Tuesday, 13 January 2009

Journey - a story in 16 parts. J6 CANE

In the car the mood was sombre. Virgin Blue 727s clipped the tops of the trees above, shaving Currumbin Hill on their approach to Cooloongatta Airport. Like hugh birds of prey they led us down the highway towards the border. As they touched down we took off up and over the border hills before tipping us into the glorious Tweed Valley.

The Tweed. How could a state border create such a distinction between the crass flickering neons of the Gold Coast and the sweet smelling lushness of the Northern Rivers. It seemed like two worlds separated by this great flat river bordered by fertile plains.

I could sense Dad settling into his back seat as he breathed the air of home. This was his country. Mile after mile of sugar cane fields. The refinery belching sweet gases into the atmosphere creating a vaporous version of jagged Mt Warning in the background.

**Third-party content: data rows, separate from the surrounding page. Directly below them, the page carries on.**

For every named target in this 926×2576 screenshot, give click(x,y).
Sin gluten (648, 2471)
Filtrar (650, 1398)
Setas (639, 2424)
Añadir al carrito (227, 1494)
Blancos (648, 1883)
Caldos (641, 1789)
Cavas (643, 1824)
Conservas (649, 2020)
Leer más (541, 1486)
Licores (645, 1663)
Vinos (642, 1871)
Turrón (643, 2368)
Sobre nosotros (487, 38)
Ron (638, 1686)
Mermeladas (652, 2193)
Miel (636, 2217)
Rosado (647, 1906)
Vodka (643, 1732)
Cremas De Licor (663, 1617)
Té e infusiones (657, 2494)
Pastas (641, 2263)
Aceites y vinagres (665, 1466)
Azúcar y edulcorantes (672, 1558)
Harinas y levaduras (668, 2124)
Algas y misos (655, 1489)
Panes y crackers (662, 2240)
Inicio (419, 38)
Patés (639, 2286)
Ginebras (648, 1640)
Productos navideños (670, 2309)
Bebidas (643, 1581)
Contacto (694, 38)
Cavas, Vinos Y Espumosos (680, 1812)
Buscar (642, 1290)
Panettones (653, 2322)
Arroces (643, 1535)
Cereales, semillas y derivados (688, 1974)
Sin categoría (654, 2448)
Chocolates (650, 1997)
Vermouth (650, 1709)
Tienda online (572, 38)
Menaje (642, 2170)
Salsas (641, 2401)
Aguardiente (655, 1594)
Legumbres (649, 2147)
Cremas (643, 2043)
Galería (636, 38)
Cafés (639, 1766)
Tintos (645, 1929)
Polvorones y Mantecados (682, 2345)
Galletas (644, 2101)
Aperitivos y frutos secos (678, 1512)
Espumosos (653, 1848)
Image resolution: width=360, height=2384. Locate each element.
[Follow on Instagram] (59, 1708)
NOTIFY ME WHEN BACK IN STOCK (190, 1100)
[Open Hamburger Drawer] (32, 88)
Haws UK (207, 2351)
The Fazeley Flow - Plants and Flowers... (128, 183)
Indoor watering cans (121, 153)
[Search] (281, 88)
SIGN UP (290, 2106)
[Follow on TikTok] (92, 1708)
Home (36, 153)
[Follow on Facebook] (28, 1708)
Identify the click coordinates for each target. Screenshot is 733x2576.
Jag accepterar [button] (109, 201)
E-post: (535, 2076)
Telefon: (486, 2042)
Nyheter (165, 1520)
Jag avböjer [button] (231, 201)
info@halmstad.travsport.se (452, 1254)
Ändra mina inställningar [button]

We took the old highway, not just for the memories and the chance to follow the river for as long as possible, but to snub the super highway which cut ten minutes from the one hundred kilometre drive and lost its soul in the doing. A gash in the landscape designed by an engineer not an artist.

Dad in the backseat whispered advice as the Peugeot sped through the Moonbi Hills and climbed the range before dropping into Brunswick Heads:
“Watch this corner”
“Change down before this bend”
“Careful of the narrow approach to this bridge”
He reminded me that these hills, now covered in a forest of camphor laurels, were once his playground. “They’re a weed” he’d tell me each time we passed this way.
"Some weed" I’d think every time.

3 comments:

Leithal said...

Beautiful, just beautiful. The perfect antidote for my crap day at work. Your writing feeds me.

Queen of the Tea Cosies said...

This is the kind of writing I like to read. The very first words a tantalizing pull. Want to read more to find out what and why. Not too soon, wait wait, OK, now. Like sex really. :-)

Alex Daw said...

Now isn't that amazing? I didn't know camphor laurels were a weed. Capo you consistently amaze me with your depth of knowledge about just abuot everything. You are a walking wiki. Did you see that the trees at Woombye are camphor laurels...insert spooky music here.